HTML widgets such as plotly and leaflet etc. are little finicky. They may not work well in many instances in a html file. Certainly won’t work when you knit to a docx or pdf. In many instances, it may be beneficial to stick to static images provided by ggplot or other frameworks.
In particular, for the moment, do not continue the code chunk after you call the htmlwidget, instead create a new one.
Conclusions
We covered a lot of ground in this tutorial. I do not expect all of this to make sense right away and you will be proficient by the end of this tutorial. I constantly refer to old code to reuse, make mistakes, correct them, solve small problems.

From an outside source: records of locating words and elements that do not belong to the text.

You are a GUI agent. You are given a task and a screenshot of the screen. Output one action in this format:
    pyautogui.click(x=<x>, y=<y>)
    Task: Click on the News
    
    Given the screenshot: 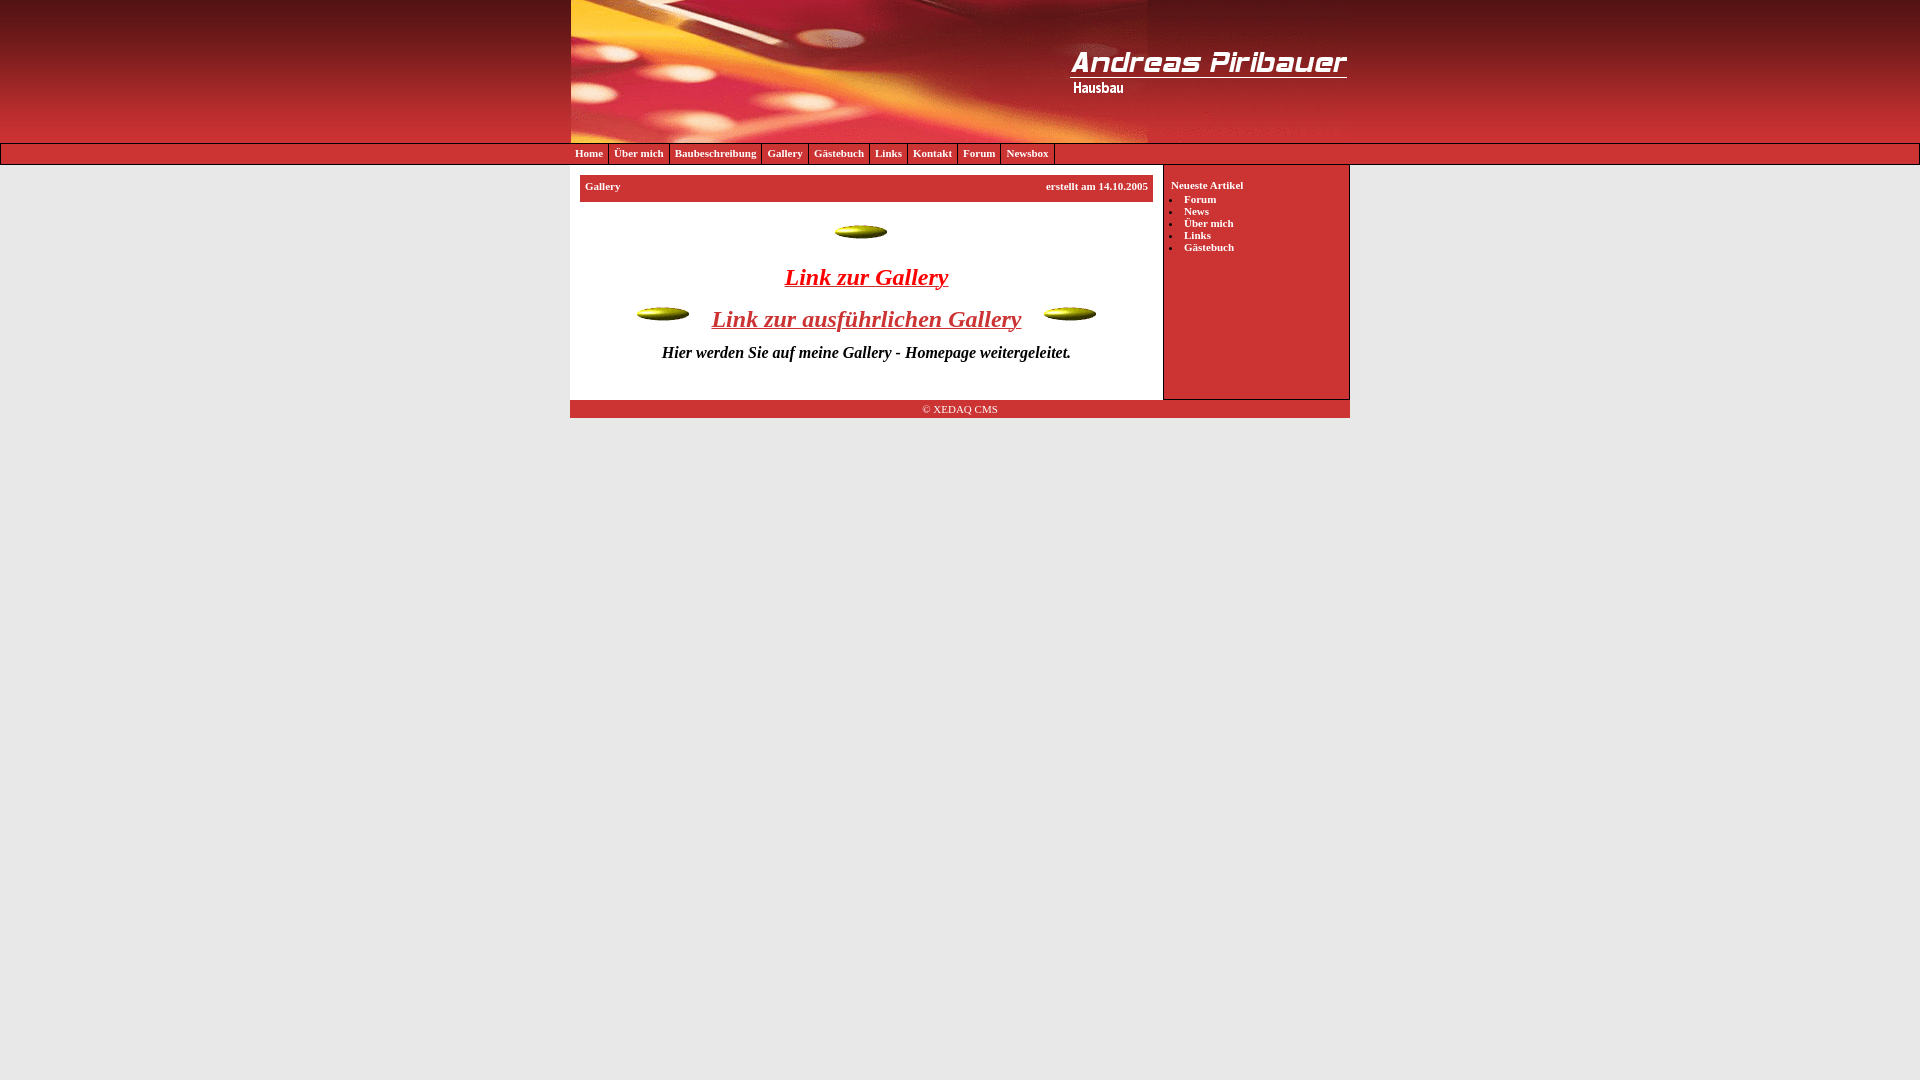 What is the action you would take?
    pyautogui.click(x=1196, y=211)
    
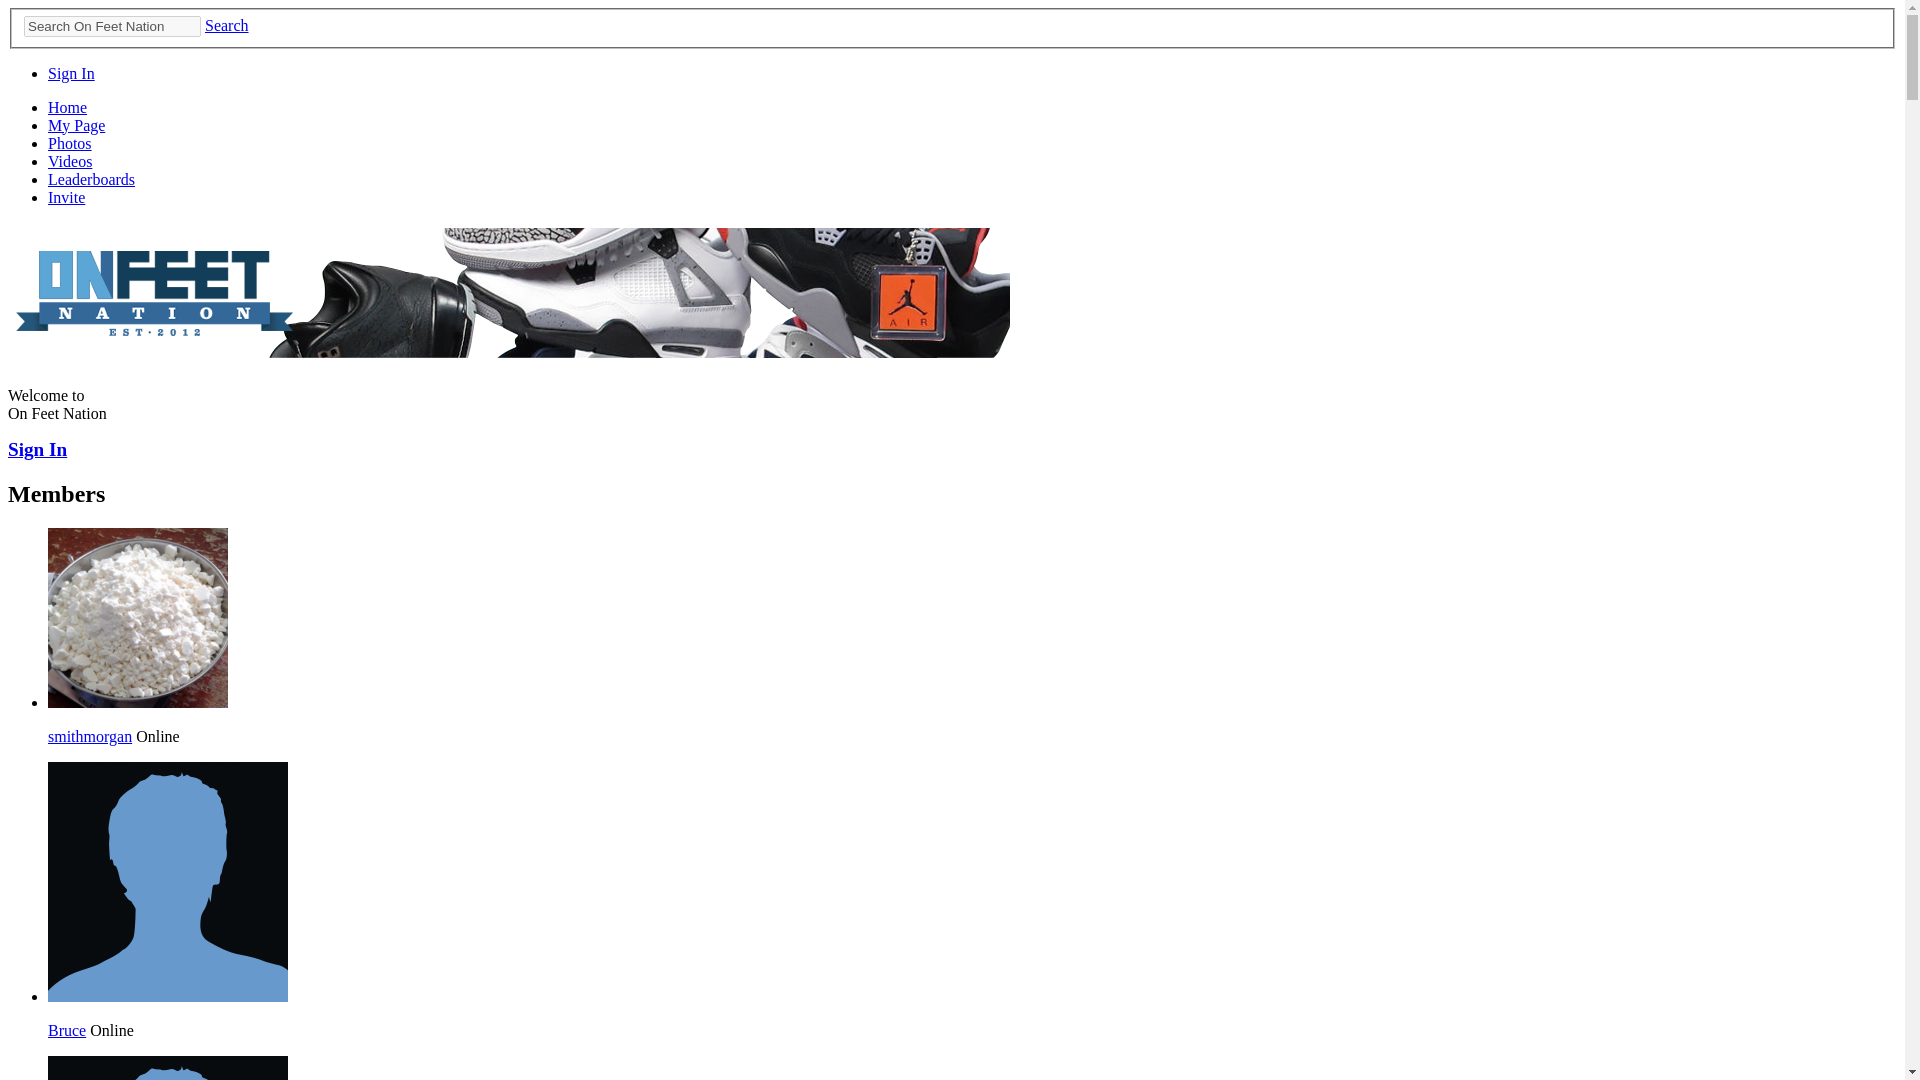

The main point is not to use analysis for its own sake, but to illustrate a story. Exploratory data anlysis will get you a long way in telling the story. You should spend a lot of time cleaning the data, understanding it and figuring out the best way to communicate your insights.
Additional references
Always use the help commands. One of the strengths of R is its effective doucumentation, which includes examples and usage. Help on a particular command can be accessed with ?
e.g. ?group_by
.
The following books are useful for reference.
-
Grolemund, Garrett and Hadley Wickham (2017). R for Data Science: Import, Tidy, Transform, Visualize, and Model Data. Sebastopol, CA: O’ Reilly media,. http://r4ds.had.co.nz/.
-
Venables, W.N. and Ripley, B.D. (2003). Modern Applied Statistics with S. New York, NY: Springer
In particular, Grolemund and Wickham is excellent for data munging operations. This usually takes up large portion of the analytical work.